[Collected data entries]
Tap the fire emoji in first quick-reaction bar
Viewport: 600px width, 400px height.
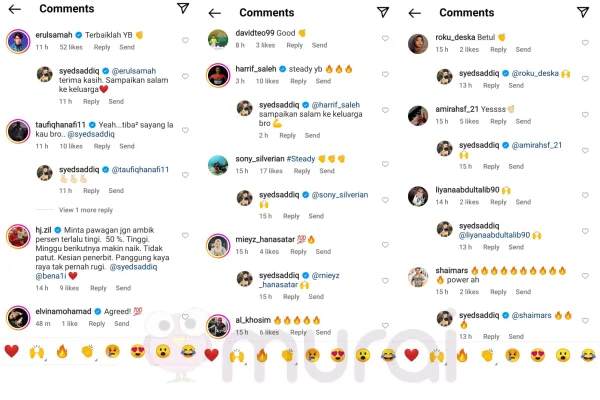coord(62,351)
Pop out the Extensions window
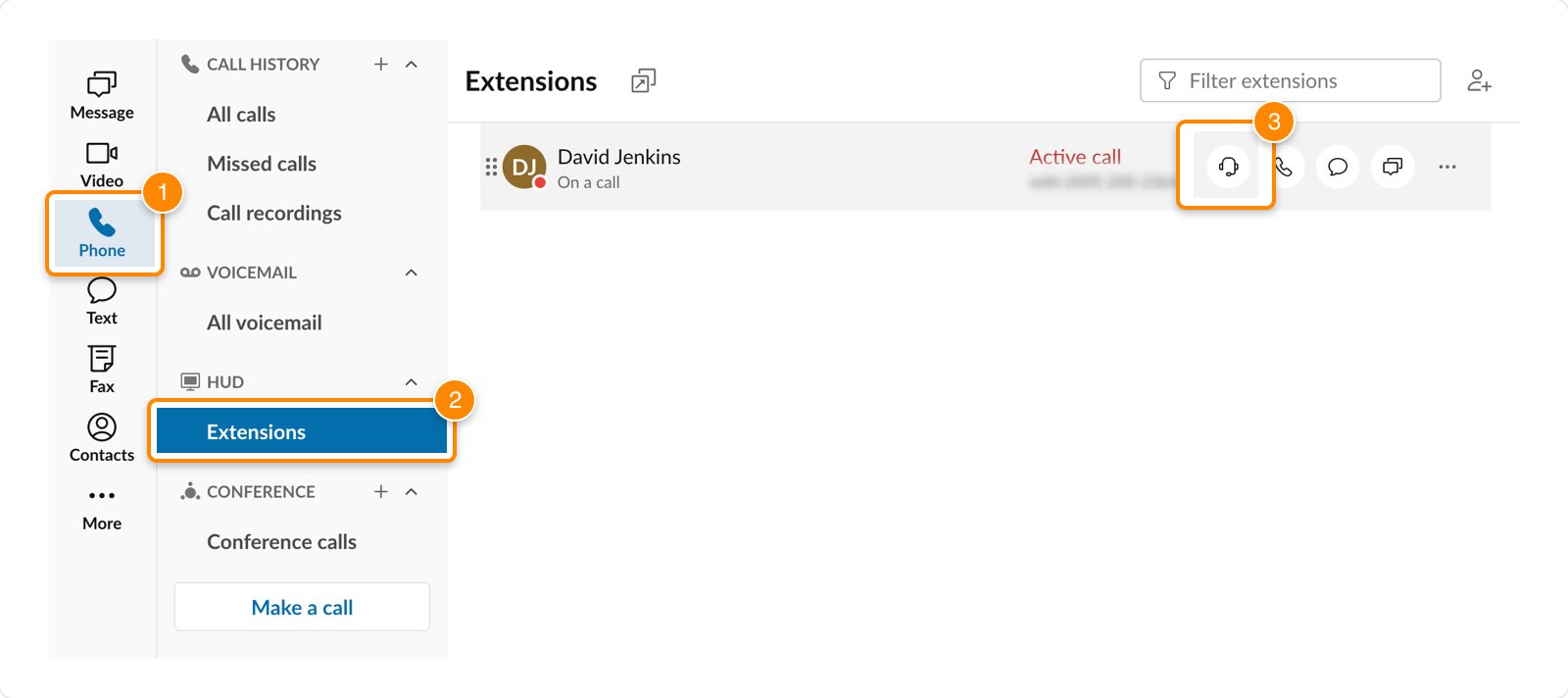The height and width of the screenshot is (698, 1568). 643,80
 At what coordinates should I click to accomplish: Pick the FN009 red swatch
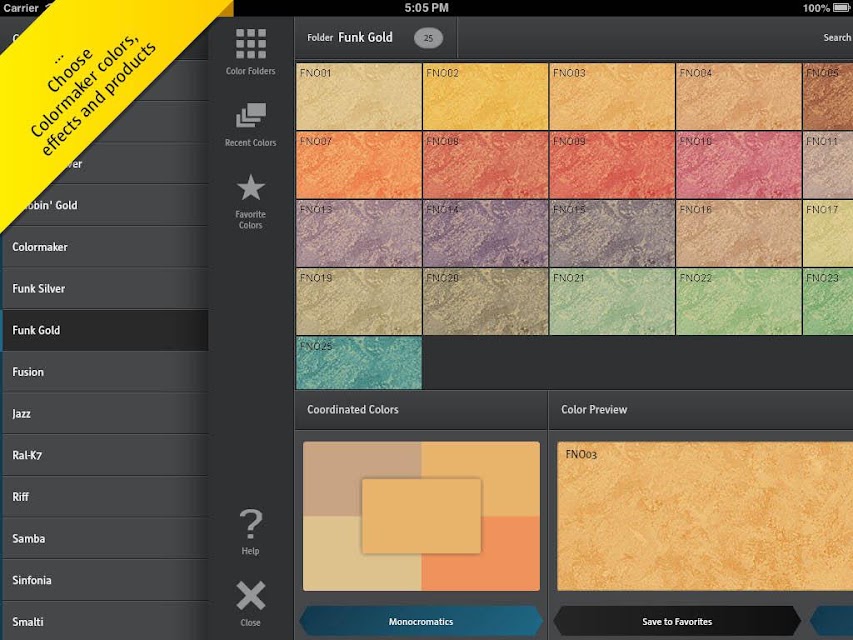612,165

==

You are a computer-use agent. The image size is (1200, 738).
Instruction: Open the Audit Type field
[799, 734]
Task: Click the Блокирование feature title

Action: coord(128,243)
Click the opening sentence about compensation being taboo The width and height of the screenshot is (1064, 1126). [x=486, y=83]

--

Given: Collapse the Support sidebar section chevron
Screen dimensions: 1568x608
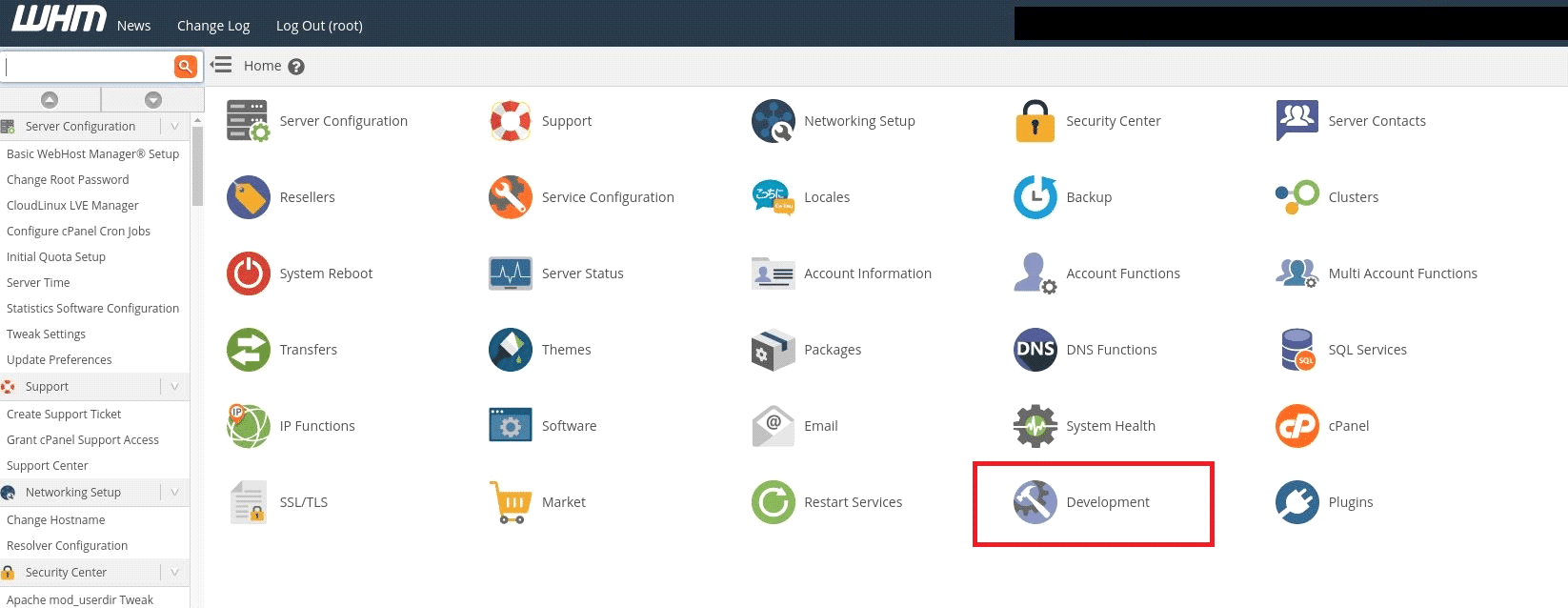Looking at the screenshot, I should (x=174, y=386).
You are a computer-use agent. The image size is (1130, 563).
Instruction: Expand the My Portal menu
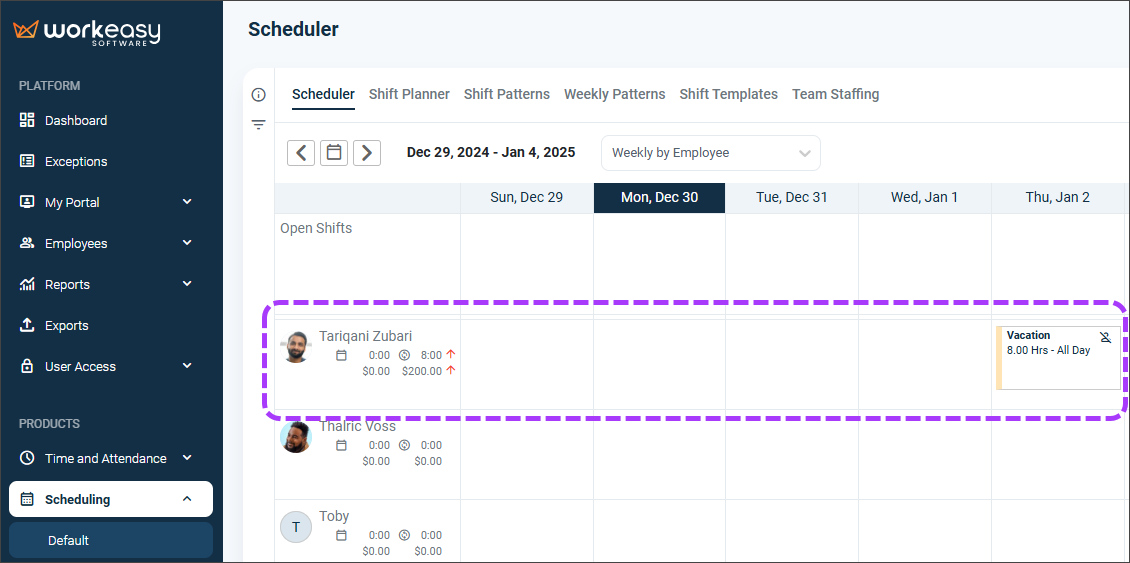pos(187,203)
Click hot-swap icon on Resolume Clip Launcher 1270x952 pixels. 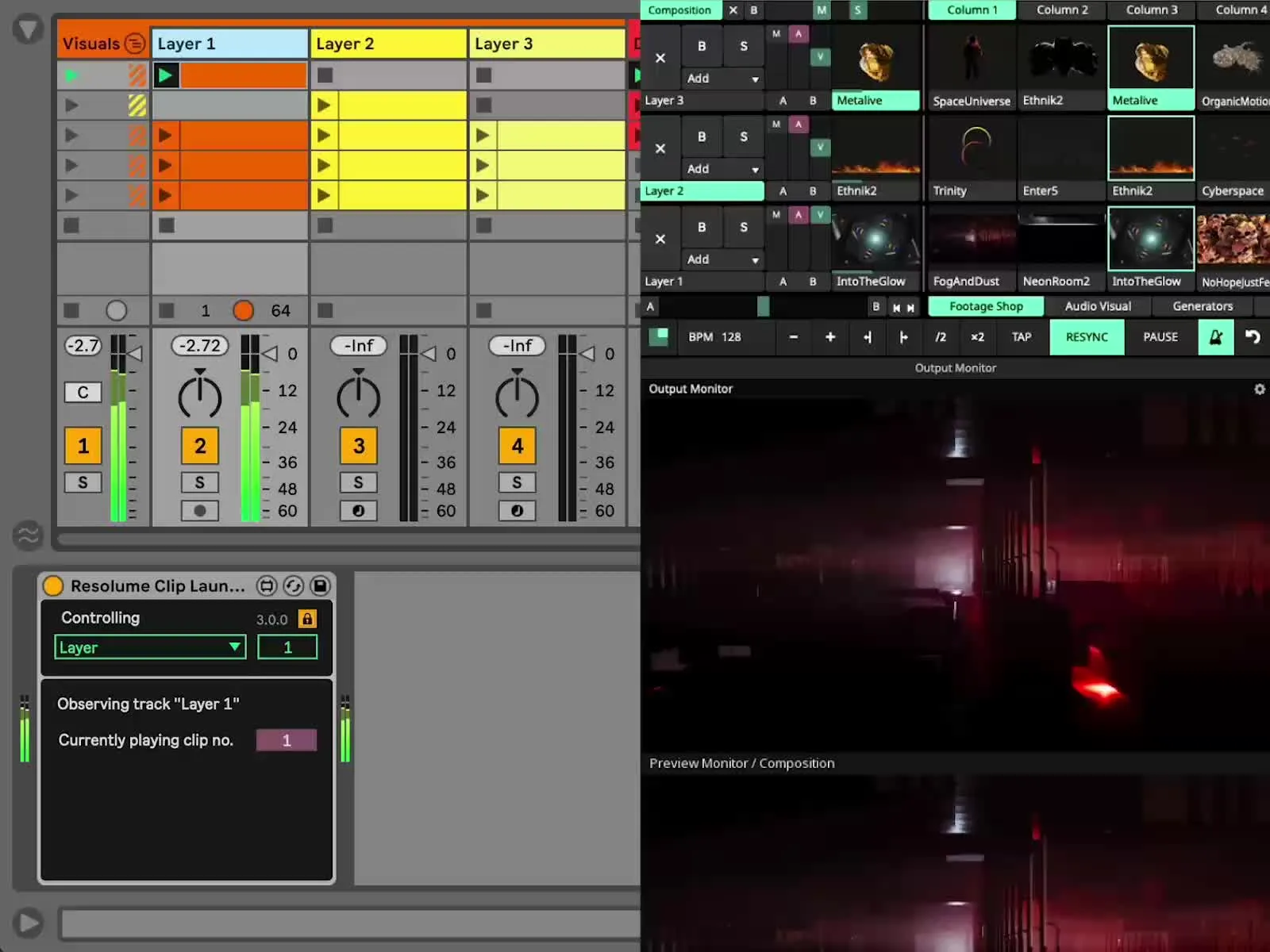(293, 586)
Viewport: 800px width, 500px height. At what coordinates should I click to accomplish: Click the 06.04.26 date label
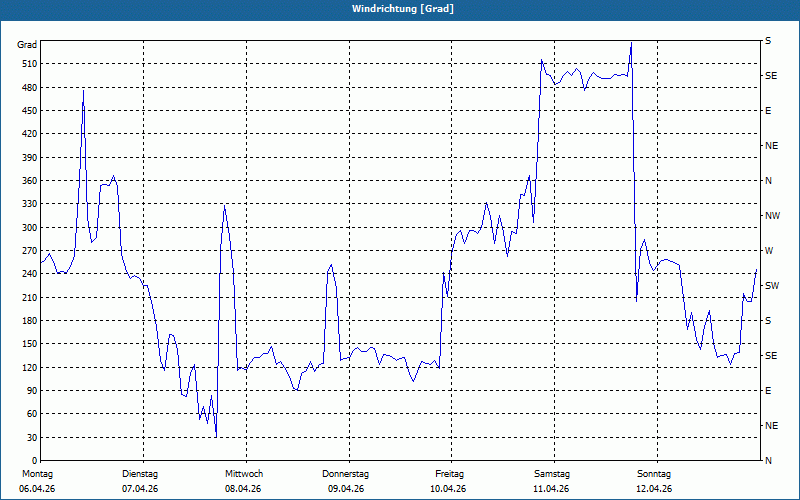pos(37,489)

YOUR OBJECTIVE — For every line of the records above that holds the word "size", count one, and state the total only.

YOUR SOLUTION — 2